The chance of finding a suitable donor from a bank of 5,000 cord blood units is over 80 per cent. Using the old, bone marrow technique, if you are unrelated the chance is 0.1 per cent; with the new technique it is over 80 per cent.
The majority of cord blood transplants performed worldwide have to date been undertaken with cord blood collected and stored in the New York cord blood bank. This bank has well in excess of 6,000 donations and has been able to supply cord blood to more than 400 patients. Around 90 millilitres-less than half a cup-is collected from the umbilical cord. This is 10 times less than what is usually used for a bone marrow transplant.
In the year 2000-01 the federal budget had $9 million of funding over four years to establish a national cord blood bank. That funding provides for the collection of 22,000 tested and stored units in Australia, which include 2,000 units of cord blood type from Aboriginal and Torres Strait Islander peoples. Ethnicity is an important issue in collecting cord blood, as tissue types vary between different ethnic groups. Australia needed its own cord blood bank, as genetic differences even showed up between cord blood from people born in New York and cord blood from people born in Australia.
Australia has purchased cord blood units from the international registers, but it was recognised that a national bank that reflected Australia's genetic make-up would ensure a greater degree of compatibility. The first cord bank established in Australia was at the Sydney Childrens Hospital in 1995. Since then, banks have been established in Melbourne and Brisbane, and Sydney now has four collection sites. Tasmania, South Australia and Western Australia are expected to come on line in the next two years. We also have indigenous collection centres in Darwin and Alice Springs, which have populations much smaller than Canberra's.

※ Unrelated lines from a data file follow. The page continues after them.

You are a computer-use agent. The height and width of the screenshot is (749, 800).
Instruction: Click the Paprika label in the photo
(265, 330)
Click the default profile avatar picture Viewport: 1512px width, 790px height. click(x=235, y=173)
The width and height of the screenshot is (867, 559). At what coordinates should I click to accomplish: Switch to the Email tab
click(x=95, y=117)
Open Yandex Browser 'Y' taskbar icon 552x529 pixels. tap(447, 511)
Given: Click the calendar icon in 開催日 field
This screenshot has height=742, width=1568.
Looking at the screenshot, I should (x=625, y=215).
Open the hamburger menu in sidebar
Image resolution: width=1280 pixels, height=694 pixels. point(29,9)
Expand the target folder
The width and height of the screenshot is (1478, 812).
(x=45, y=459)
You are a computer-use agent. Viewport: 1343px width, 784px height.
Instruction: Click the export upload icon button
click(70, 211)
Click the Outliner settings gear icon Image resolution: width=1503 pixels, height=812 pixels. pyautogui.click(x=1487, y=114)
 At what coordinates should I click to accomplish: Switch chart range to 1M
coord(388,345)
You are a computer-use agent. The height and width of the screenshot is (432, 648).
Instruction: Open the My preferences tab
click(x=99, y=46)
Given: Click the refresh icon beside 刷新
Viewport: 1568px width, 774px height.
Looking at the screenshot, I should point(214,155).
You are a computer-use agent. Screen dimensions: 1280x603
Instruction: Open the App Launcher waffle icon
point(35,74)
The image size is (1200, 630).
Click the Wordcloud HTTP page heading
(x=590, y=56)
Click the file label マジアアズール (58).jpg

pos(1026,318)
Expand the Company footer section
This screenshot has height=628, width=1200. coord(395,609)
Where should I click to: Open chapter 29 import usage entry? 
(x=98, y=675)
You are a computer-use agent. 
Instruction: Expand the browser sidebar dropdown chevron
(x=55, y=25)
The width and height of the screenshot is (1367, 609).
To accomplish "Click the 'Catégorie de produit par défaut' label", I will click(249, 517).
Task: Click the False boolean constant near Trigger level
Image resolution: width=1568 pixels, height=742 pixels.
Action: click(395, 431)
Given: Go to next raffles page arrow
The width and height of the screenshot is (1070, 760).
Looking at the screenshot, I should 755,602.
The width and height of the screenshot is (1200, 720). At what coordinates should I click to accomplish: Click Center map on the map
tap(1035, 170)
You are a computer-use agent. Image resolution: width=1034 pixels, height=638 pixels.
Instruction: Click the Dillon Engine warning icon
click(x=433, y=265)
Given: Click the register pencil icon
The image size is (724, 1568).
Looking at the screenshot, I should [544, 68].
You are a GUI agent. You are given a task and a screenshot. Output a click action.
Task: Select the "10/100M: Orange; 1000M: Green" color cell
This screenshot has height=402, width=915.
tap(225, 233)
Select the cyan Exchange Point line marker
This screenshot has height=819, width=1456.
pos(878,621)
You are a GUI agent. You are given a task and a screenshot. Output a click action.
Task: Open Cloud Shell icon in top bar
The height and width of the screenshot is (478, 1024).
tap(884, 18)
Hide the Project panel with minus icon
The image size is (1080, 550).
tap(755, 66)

Information my office has obtained to date does not suggest that the ACT is about to become a collection centre. Hence, the call today is not for the government to establish but to investigate the possibility of establishing such a centre in the national capital. My office spoke to Dr Marcus Vowels, Director of the Australian Cord Blood Bank and an associate professor of paediatrics, who kindly provided me with information for the debate today.
More than 2,000 cord blood transplants have taken place in the world, the figure increasing exponentially since 1993. The experts are now saying that the success rate is comparable to compatible bone marrow transplant. The advantage is that the ability to find a matching donor is much enhanced. In Australia around 50 children have been treated with cord blood in the last seven to eight years. Like the figures worldwide, the rate is increasing. Another benefit of the cord blood is the fact that it can be stored for 15 to 20 years, and it is hoped that further research will reveal that cord blood can be stored for many years beyond that.